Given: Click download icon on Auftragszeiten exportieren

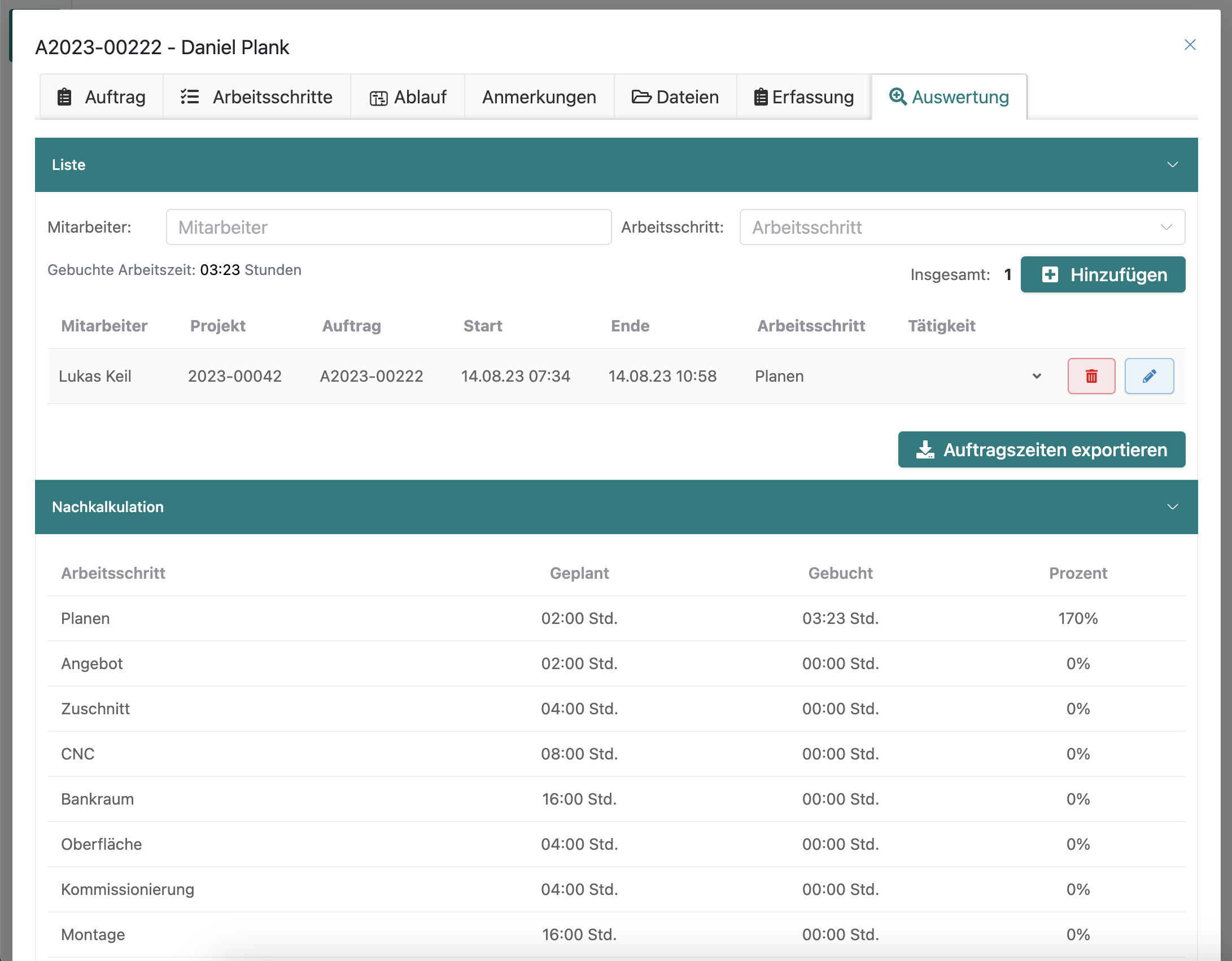Looking at the screenshot, I should click(x=925, y=450).
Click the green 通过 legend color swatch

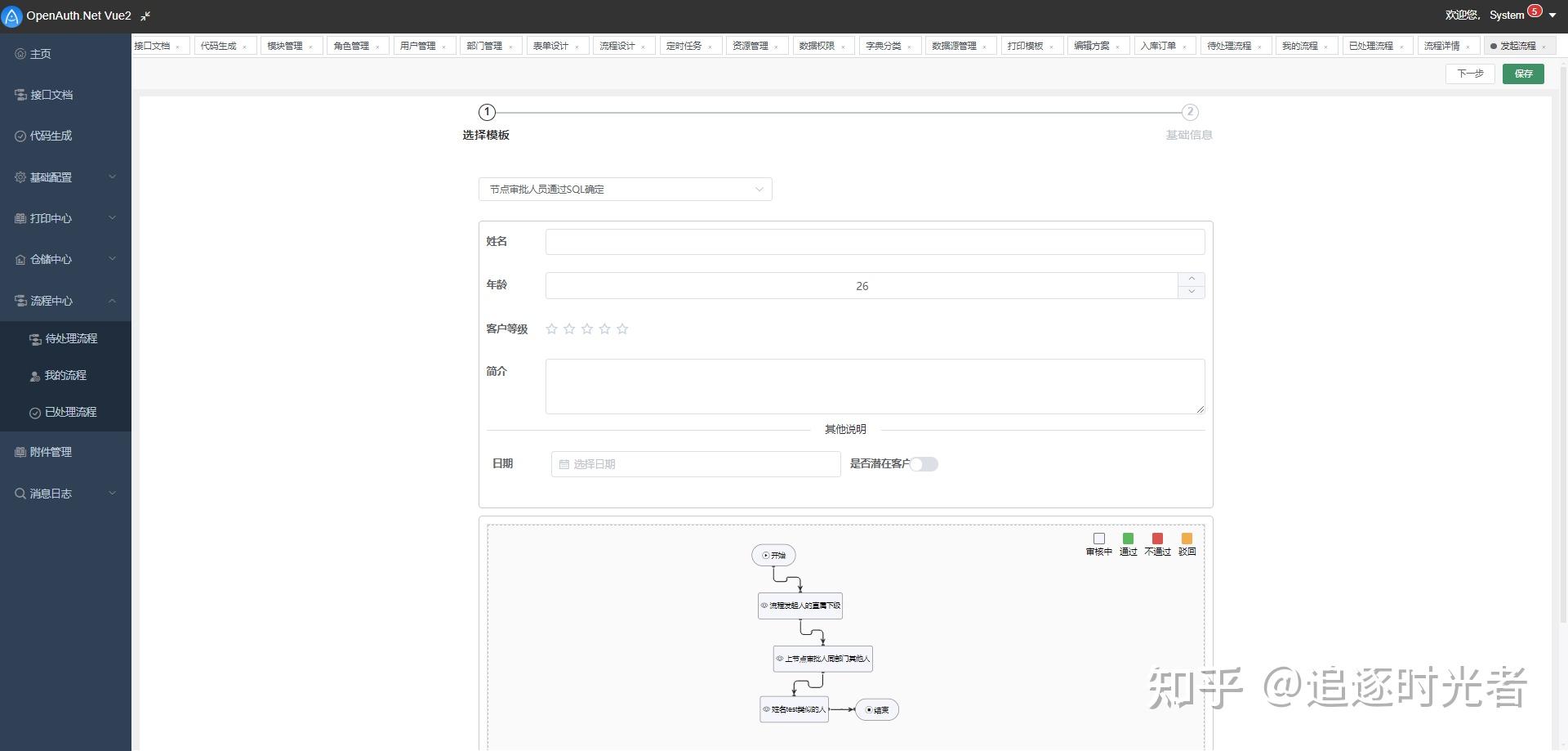point(1128,538)
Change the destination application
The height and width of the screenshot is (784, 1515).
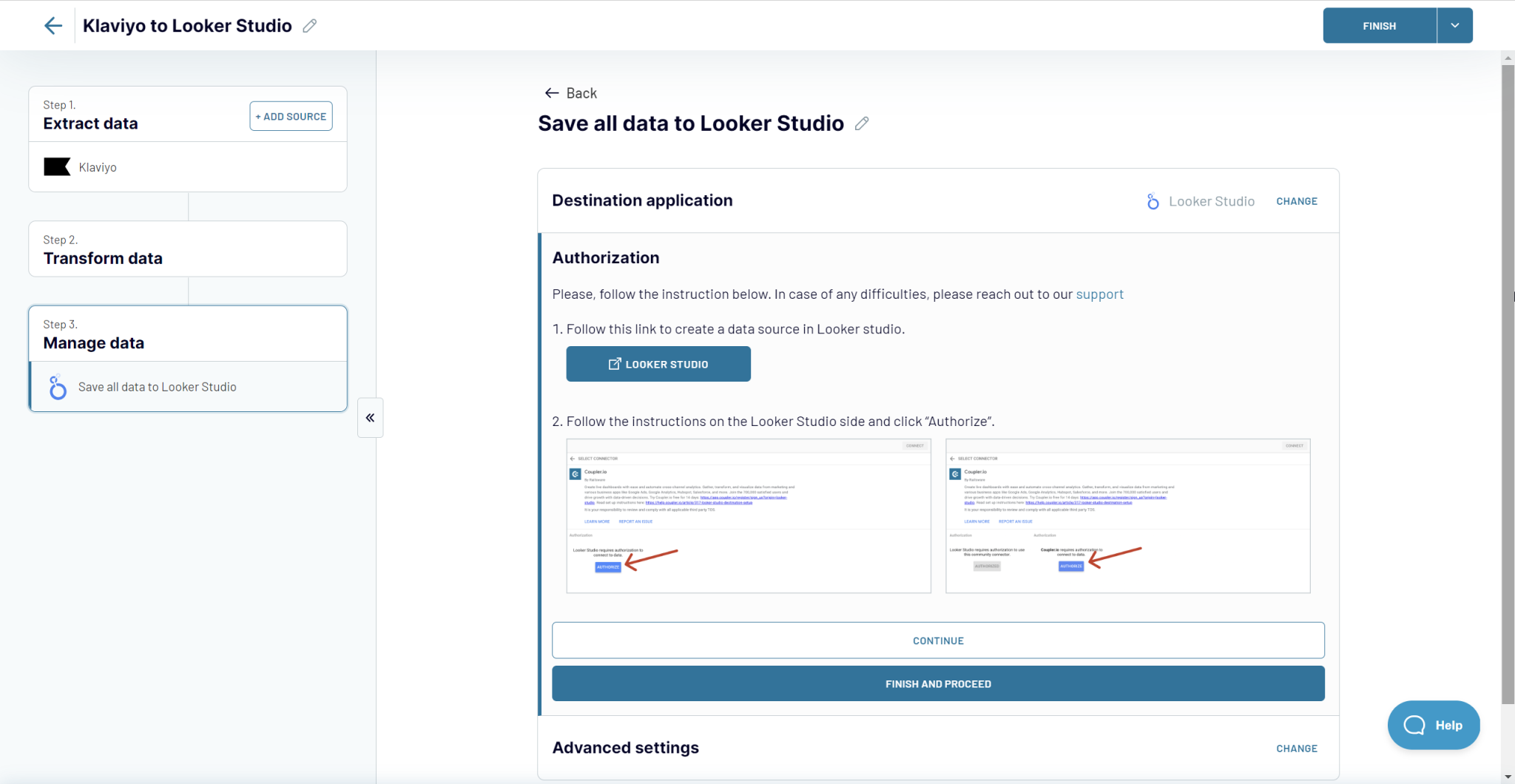(1297, 200)
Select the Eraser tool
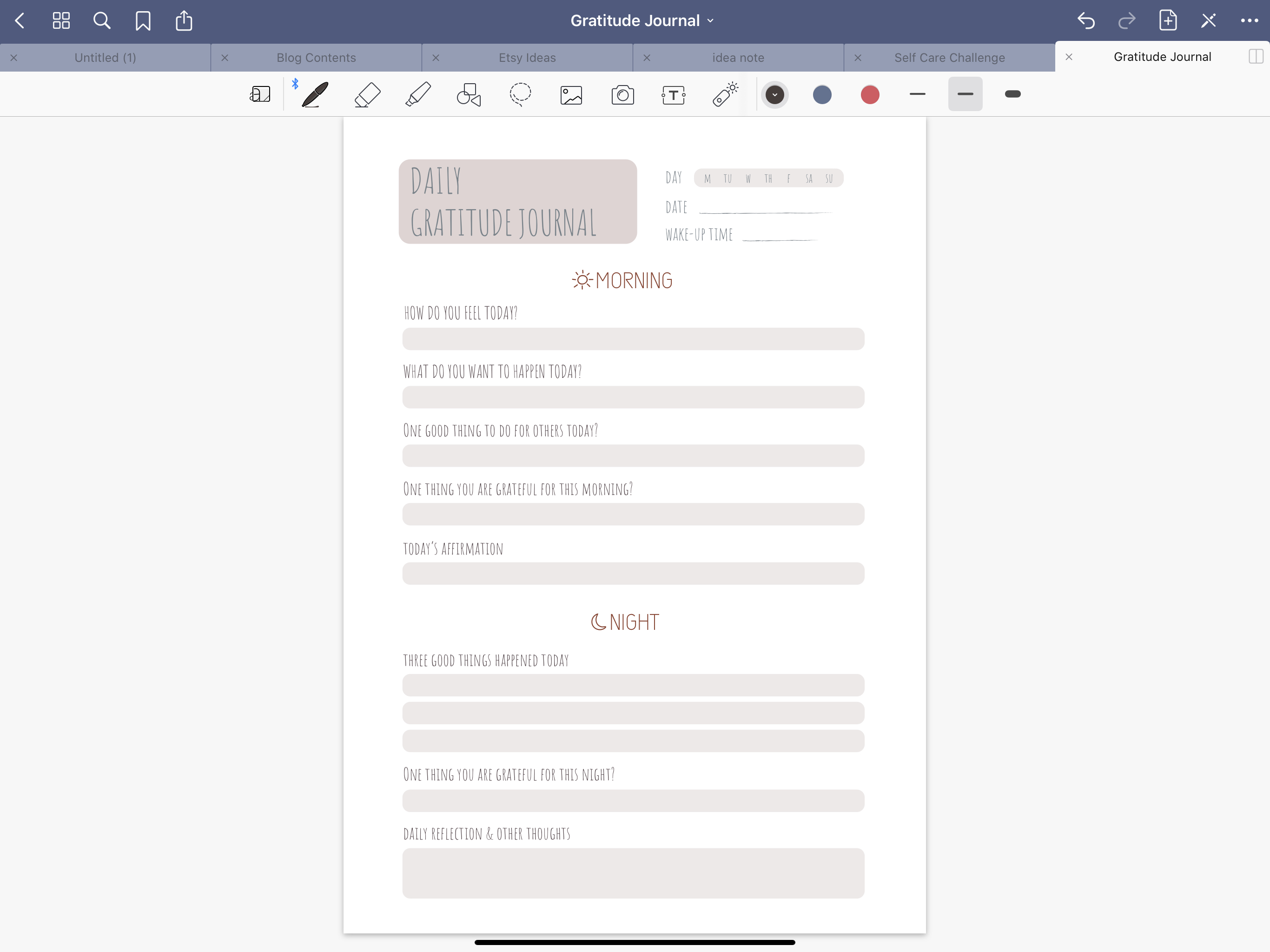This screenshot has width=1270, height=952. [367, 95]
◇ ◇ ◇ ◇ ◇
Task objective
From the line containing "The height and" down to the end of the listing above, every line is to be returned exactly, though the pictures are not.

Exercise solution
The height and width of the screenshot is (784, 1515).
(1297, 200)
Select the Eraser tool
This screenshot has width=1270, height=952. [367, 95]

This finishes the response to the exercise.